=== WHAT IS BEING ASKED ===
Each line in the records below that has the word "font" should be copied.

__________

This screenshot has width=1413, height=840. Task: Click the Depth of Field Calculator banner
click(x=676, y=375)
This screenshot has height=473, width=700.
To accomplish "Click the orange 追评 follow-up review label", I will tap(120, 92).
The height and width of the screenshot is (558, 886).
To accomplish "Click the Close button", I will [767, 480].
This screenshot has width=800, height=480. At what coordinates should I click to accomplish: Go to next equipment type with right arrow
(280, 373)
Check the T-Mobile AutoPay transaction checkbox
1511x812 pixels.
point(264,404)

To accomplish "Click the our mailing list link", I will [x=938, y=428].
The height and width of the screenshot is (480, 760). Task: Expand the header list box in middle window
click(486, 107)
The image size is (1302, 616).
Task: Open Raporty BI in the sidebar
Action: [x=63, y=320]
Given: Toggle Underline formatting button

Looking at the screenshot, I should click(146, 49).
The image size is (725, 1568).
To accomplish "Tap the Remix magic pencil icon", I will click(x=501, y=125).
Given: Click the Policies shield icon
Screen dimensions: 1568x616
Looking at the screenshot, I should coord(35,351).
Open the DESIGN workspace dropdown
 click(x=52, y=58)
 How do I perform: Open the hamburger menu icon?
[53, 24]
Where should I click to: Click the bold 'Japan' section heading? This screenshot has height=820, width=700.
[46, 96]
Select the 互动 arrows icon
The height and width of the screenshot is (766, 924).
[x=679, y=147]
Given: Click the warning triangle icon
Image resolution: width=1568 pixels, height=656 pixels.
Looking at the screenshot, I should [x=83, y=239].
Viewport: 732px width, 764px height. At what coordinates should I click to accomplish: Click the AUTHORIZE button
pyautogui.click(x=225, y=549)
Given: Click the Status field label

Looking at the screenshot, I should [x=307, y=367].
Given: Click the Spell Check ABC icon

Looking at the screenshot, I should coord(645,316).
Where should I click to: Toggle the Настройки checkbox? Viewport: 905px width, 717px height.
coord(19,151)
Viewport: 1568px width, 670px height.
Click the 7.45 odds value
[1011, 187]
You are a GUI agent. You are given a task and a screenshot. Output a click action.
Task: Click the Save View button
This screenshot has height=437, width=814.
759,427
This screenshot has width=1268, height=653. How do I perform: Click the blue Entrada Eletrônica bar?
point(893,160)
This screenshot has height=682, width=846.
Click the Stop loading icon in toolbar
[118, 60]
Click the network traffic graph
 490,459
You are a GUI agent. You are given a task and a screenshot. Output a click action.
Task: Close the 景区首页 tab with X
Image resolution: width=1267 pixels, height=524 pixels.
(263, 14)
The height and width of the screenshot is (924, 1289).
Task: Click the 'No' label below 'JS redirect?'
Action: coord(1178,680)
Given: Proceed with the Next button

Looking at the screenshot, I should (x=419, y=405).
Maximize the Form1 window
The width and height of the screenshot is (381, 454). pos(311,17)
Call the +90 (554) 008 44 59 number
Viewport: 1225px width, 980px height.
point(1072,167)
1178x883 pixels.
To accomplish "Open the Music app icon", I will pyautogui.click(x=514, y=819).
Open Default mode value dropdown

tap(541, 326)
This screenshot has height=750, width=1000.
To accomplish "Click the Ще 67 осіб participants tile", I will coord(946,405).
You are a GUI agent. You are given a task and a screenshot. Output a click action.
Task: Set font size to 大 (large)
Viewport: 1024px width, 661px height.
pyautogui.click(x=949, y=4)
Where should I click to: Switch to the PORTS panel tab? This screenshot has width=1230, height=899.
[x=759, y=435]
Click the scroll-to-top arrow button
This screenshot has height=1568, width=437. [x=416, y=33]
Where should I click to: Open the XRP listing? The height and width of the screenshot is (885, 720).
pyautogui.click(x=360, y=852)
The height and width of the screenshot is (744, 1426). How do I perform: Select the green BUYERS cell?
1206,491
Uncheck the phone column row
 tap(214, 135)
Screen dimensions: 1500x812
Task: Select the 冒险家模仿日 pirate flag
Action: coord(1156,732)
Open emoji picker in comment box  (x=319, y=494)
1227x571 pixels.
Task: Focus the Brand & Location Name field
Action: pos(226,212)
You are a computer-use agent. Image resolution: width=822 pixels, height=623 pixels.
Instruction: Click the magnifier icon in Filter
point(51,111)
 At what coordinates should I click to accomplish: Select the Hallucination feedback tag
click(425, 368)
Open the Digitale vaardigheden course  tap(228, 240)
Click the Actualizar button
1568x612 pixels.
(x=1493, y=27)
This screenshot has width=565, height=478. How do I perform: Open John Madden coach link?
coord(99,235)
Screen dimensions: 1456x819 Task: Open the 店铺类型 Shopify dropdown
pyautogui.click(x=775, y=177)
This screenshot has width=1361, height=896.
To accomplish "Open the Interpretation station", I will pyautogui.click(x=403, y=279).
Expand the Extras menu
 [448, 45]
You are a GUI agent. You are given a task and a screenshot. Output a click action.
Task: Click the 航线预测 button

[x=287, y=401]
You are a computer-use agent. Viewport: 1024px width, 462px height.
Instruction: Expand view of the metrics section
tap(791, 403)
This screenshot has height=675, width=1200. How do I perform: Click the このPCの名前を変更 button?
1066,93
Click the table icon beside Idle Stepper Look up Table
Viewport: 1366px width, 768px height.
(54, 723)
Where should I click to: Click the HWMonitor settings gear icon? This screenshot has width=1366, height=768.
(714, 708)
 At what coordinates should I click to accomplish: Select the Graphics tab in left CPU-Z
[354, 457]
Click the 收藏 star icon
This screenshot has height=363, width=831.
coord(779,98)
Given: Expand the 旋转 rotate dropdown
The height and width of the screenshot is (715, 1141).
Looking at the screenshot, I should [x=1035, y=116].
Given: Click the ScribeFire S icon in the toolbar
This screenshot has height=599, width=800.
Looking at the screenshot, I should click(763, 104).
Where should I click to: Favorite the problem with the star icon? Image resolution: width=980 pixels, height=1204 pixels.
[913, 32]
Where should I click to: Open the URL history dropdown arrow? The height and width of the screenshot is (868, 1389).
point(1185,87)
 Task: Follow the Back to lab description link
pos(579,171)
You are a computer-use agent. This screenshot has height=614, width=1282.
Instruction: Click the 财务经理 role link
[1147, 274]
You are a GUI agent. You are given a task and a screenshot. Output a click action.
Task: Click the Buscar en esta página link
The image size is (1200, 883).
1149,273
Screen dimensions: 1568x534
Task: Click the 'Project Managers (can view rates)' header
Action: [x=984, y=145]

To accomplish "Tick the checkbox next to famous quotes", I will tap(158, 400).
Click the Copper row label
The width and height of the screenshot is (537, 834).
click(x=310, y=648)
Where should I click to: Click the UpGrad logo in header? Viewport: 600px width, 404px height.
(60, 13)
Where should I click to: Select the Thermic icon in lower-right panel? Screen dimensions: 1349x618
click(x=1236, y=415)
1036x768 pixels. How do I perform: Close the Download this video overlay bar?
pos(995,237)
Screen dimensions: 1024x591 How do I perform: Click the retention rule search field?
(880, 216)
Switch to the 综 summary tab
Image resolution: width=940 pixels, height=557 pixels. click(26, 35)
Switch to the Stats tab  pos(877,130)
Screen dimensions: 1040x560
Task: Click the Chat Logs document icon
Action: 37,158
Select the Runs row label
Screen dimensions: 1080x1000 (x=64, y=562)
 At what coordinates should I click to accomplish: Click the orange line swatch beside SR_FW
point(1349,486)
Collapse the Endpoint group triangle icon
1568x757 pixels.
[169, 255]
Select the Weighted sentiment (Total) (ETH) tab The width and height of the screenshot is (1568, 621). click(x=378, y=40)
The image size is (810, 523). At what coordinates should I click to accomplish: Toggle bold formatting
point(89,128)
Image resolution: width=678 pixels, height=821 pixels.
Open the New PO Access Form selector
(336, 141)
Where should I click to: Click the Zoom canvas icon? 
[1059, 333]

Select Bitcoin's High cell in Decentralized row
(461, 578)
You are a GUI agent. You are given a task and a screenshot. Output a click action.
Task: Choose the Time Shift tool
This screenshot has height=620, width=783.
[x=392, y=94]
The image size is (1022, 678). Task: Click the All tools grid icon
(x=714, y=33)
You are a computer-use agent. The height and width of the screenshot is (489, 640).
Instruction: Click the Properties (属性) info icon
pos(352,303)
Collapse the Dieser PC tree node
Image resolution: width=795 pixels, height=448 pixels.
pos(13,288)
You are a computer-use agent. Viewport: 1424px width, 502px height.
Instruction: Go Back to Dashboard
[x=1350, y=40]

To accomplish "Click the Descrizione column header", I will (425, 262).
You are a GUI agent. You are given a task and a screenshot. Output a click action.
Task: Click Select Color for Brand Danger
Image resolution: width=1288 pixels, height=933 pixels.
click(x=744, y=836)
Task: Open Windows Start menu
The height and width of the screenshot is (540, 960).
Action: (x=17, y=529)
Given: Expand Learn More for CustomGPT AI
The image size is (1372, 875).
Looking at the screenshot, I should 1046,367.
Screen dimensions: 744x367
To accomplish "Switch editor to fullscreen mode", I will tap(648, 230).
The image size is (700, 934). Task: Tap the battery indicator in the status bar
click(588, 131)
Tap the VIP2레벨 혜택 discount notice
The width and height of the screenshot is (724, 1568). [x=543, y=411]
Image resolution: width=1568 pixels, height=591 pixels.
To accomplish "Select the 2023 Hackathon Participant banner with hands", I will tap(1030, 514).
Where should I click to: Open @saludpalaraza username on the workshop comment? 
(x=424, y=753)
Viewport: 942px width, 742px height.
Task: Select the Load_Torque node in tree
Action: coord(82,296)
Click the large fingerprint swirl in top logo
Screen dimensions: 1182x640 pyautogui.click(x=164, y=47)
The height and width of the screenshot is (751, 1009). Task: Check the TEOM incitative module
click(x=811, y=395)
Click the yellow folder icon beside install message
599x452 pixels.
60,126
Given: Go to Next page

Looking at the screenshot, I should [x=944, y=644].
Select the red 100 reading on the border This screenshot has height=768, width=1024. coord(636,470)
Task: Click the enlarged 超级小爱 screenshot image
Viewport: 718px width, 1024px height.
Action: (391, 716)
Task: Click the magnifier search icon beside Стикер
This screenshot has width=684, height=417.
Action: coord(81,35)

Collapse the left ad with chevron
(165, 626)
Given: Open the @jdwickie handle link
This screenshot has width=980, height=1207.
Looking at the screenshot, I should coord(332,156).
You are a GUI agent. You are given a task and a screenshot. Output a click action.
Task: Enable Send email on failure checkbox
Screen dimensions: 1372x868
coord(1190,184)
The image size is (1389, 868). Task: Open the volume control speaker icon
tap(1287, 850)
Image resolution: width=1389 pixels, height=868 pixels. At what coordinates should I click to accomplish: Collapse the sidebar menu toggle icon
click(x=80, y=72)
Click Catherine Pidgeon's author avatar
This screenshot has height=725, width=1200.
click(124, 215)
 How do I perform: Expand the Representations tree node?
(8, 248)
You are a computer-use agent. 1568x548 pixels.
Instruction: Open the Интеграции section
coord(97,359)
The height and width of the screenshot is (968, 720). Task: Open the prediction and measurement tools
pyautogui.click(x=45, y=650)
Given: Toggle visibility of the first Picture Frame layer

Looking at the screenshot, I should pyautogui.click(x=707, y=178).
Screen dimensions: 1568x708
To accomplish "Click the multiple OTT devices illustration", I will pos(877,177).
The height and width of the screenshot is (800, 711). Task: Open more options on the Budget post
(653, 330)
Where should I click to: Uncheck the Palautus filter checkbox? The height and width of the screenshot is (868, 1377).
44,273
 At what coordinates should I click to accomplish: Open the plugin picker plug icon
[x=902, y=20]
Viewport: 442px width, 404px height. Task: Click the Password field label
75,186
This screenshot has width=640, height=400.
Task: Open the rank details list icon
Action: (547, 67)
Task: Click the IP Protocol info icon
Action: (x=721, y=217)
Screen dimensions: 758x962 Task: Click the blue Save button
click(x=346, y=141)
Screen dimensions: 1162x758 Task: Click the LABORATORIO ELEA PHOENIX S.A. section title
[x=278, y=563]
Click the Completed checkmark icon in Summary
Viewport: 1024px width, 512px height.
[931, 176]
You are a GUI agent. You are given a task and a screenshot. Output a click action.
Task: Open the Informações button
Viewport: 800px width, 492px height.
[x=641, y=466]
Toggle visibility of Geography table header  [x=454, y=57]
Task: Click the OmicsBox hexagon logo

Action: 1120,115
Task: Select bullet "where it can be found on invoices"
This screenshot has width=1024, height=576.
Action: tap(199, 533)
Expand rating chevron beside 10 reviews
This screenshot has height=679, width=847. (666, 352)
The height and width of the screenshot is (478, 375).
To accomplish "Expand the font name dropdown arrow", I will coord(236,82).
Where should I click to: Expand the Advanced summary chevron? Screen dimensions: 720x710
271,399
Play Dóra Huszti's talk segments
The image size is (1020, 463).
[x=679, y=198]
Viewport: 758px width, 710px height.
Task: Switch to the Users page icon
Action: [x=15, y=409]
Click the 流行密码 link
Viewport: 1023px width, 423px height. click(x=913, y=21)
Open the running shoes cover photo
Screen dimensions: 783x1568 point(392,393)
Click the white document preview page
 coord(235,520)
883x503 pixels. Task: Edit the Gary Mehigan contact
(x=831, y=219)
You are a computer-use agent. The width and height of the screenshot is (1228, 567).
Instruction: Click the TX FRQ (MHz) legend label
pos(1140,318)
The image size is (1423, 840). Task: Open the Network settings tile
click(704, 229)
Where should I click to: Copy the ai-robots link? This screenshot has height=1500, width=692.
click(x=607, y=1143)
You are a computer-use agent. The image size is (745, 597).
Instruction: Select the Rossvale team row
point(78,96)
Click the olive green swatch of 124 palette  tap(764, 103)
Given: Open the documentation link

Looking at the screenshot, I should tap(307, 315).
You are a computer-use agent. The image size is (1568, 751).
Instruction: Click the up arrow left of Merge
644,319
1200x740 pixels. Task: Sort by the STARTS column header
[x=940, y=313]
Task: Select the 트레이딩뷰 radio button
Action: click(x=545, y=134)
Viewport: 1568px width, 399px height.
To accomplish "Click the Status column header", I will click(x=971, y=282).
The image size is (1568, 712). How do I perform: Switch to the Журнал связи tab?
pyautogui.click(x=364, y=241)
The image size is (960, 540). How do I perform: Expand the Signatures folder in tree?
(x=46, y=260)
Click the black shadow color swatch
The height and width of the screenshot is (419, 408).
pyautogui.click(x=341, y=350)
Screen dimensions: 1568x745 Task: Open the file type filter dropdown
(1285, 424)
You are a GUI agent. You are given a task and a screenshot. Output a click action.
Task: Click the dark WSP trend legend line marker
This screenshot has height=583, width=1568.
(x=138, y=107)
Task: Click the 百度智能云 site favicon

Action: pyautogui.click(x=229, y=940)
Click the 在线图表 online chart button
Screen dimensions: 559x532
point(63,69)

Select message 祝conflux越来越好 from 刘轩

__________

=== TASK RESULT ===
Task: Set font size to 大 (large)
To accomplish "Expand the font name dropdown arrow", I will coord(236,82).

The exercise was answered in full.